Enhancing Feature Diversity Boosts Channel-Adaptive Vision Transformers

Multi-Channel Imaging (MCI) contains an array of challenges for encoding useful feature representations not present in traditional images. For example, images from two different satellites may both contain RGB channels, but the remaining channels can be different for each imaging source. Thus, MCI models must support a variety of channel configurations at test time. Recent work has extended traditional visual encoders for MCI, such as Vision Transformers (ViT), by supplementing pixel information with an encoding representing the channel configuration. However, these methods treat each channel equally, i.e., they do not consider the unique properties of each channel type, which can result in needless and potentially harmful redundancies in the learned features. For example, if RGB channels are always present, the other channels can focus on extracting information that cannot be captured by the RGB channels. To this end, we propose DiChaViT, which aims to enhance the diversity in the learned features of MCI-ViT models. This is achieved through a novel channel sampling strategy that encourages the selection of more distinct channel sets for training. Additionally, we employ regularization and initialization techniques to increase the likelihood that new information is learned from each channel. Many of our improvements are architecture agnostic and can be incorporated into new architectures as they are developed. Experiments on both satellite and cell microscopy datasets, CHAMMI, JUMP-CP, and So2Sat, report DiChaViT yields a 1.5 - 5.0% gain over the state-of-the-art. Our code is publicly available at https://github.com/chaudatascience/diverse_channel_vit.

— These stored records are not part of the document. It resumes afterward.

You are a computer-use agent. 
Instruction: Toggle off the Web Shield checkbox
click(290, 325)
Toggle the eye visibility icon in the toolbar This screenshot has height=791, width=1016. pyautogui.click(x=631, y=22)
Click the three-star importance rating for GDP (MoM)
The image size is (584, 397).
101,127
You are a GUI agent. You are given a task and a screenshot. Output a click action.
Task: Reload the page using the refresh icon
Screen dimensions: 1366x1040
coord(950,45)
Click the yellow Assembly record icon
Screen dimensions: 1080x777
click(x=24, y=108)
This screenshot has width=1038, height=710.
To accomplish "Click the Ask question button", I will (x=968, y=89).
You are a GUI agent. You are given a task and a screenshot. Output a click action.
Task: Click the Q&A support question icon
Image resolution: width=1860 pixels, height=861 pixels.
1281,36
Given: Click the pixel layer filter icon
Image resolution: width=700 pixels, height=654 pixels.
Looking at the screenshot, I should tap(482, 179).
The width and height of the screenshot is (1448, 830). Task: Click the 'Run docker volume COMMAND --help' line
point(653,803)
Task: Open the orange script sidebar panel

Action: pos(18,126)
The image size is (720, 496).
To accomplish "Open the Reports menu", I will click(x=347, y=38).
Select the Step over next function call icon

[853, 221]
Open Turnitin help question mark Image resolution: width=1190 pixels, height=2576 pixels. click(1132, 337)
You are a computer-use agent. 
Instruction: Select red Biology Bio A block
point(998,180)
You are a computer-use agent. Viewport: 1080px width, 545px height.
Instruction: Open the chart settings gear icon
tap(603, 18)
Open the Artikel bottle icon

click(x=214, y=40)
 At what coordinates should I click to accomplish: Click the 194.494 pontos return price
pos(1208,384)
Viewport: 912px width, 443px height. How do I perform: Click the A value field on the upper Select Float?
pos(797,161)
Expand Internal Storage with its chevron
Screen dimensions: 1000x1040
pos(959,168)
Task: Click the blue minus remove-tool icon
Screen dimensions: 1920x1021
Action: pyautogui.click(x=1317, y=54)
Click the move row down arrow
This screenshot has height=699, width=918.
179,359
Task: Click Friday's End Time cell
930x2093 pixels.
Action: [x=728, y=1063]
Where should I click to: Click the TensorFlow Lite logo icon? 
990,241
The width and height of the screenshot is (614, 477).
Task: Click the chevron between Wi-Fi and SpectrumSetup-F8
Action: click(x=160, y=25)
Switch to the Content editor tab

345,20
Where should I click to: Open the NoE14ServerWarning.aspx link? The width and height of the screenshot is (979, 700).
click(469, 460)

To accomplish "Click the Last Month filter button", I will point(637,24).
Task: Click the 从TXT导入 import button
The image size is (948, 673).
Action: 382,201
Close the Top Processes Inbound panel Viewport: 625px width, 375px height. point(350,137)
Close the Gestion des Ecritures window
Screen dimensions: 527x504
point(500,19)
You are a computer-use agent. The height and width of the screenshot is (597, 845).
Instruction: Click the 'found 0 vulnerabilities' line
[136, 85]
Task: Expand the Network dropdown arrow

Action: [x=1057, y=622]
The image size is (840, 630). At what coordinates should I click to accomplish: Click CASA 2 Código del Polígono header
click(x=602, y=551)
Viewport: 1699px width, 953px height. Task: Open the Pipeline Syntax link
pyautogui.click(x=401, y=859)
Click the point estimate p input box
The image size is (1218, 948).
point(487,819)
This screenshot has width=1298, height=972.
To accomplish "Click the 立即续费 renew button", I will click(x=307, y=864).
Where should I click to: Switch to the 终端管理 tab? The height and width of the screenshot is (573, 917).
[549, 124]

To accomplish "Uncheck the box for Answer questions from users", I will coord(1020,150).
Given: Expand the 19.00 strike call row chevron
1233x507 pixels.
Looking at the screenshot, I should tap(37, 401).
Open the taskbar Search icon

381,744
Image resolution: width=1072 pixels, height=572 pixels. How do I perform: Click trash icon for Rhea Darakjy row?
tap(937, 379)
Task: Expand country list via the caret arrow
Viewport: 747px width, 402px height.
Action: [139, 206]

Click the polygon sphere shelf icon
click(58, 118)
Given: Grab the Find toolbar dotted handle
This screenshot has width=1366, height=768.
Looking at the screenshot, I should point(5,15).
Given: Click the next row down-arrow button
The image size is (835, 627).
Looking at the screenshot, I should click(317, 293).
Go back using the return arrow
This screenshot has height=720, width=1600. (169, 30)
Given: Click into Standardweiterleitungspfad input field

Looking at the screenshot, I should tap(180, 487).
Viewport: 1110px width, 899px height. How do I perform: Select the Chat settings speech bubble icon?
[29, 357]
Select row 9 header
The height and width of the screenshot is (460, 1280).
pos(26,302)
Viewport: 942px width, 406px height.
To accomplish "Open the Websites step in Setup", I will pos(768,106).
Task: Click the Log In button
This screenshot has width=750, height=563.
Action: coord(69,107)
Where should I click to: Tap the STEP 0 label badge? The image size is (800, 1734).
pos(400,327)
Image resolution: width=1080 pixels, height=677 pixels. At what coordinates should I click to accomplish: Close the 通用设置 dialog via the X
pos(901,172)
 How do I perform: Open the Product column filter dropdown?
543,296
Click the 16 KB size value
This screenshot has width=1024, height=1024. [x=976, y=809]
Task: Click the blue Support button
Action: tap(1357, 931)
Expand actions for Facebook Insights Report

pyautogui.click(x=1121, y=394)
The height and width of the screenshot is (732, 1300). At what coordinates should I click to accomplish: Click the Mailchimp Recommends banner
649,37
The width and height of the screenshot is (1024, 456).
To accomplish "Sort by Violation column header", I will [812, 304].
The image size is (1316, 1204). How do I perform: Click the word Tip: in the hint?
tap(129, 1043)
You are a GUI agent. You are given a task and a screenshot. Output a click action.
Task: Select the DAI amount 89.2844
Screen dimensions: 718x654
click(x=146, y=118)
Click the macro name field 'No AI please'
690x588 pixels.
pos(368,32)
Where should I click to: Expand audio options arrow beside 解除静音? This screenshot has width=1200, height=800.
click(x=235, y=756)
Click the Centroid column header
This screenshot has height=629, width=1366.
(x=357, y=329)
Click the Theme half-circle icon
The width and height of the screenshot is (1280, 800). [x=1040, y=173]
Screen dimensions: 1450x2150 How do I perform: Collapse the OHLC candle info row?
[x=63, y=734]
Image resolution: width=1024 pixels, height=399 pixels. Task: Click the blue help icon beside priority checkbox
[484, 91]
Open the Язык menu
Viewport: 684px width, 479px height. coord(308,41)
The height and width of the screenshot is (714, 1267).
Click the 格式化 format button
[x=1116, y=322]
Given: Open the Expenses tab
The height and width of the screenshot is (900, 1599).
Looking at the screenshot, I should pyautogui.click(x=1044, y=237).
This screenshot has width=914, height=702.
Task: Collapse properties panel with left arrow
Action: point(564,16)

翻译：多通道成像（MCI）在编码有效特征表示方面面临一系列传统图像中不存在的挑战。例如，来自两颗不同卫星的图像可能都包含RGB通道，但其余通道可能因成像源而异。因此，MCI模型必须在测试时支持多种通道配置。近期研究通过为像素信息补充表示通道配置的编码，扩展了传统视觉编码器（如视觉Transformer（ViT））以适用于MCI。然而，这些方法平等对待每个通道，即未考虑各通道类型的独特属性，可能导致学习特征中出现不必要且可能有害的冗余。例如，若RGB通道始终存在，其他通道可专注于提取RGB通道无法捕获的信息。为此，我们提出DiChaViT，旨在增强MCI-ViT模型学习特征的多样性。这通过一种新颖的通道采样策略实现，该策略鼓励在训练中选择更具差异性的通道集。此外，我们采用正则化与初始化技术以提高从各通道学习新信息的可能性。我们的多数改进与架构无关，可融入未来开发的新架构中。在卫星与细胞显微镜数据集CHAMMI、JUMP-CP和So2Sat上的实验表明，DiChaViT相较最先进方法获得1.5%-5.0%的性能提升。代码已公开于https://github.com/chaudatascience/diverse_channel_vit。